Each line from the one containing "The image size is (952, 1270)." to the end of the data must be copied exactly, the first and last included; no other lines and no pictures belong in the copy.

═══ DATA LISTING ═══

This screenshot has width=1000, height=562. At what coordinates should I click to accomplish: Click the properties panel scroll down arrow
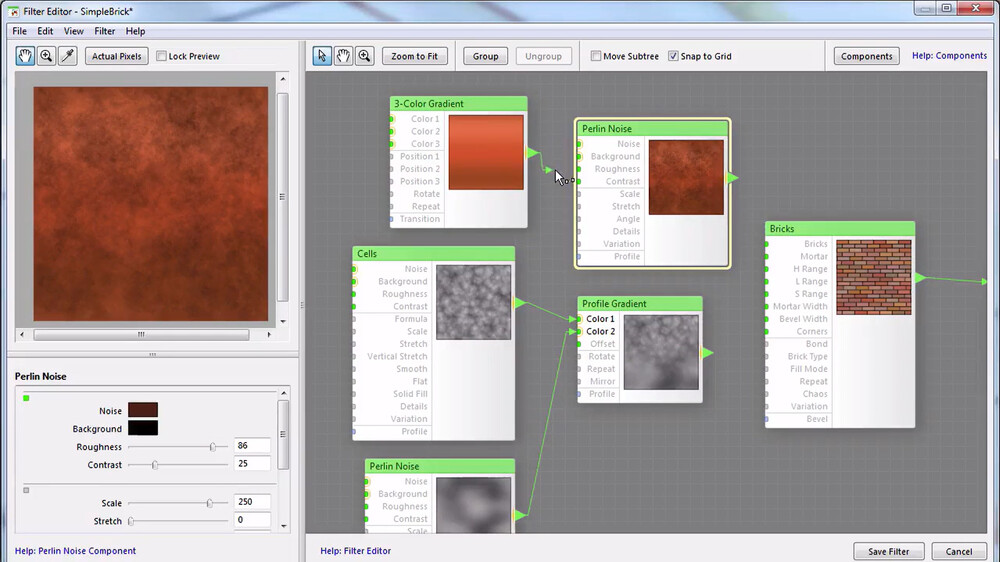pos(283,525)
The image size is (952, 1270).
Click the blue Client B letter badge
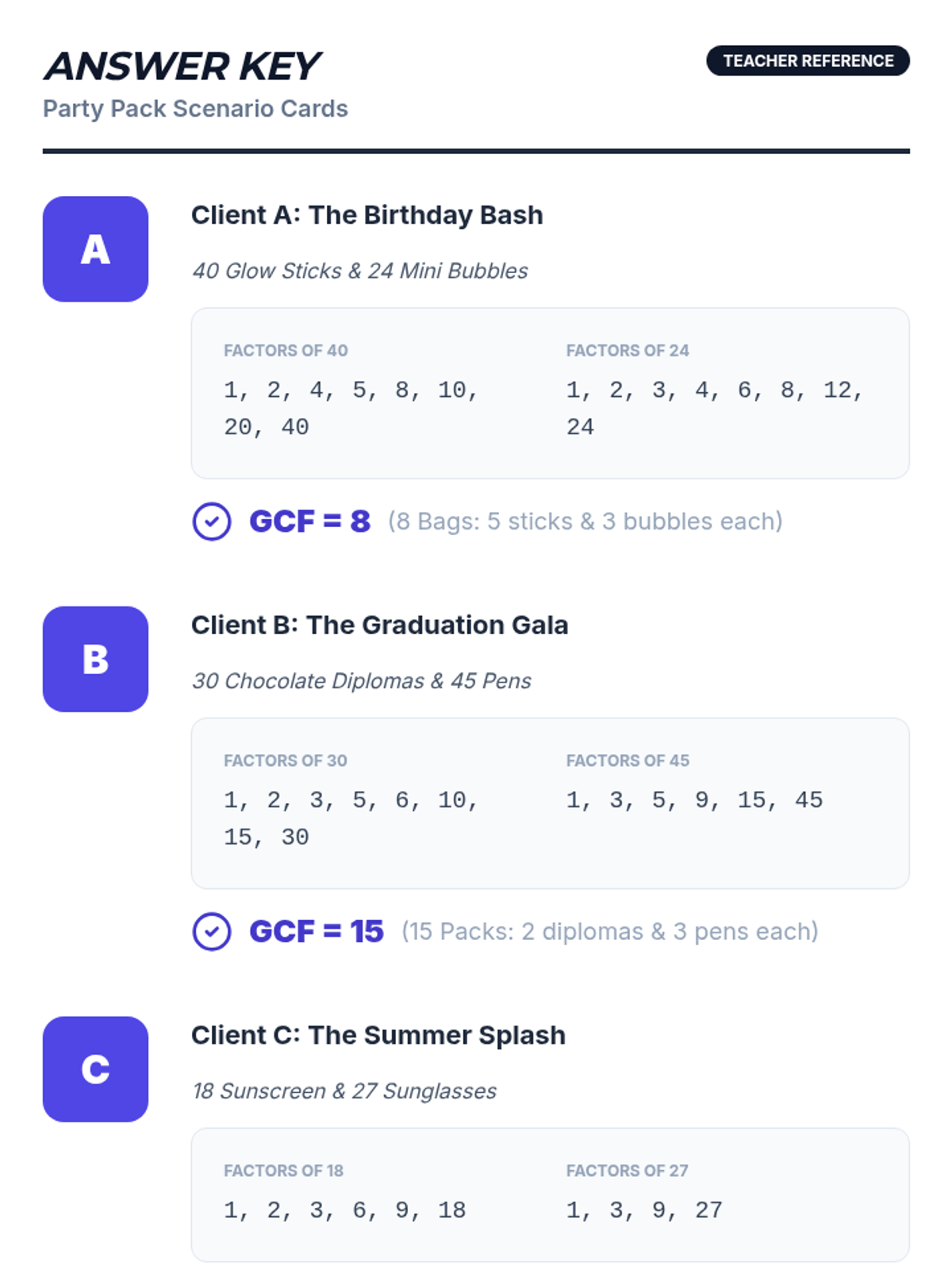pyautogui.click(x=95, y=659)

═══

■ **EXERCISE RESPONSE**
The image size is (952, 1270).
Click the blue Client B letter badge
pyautogui.click(x=95, y=659)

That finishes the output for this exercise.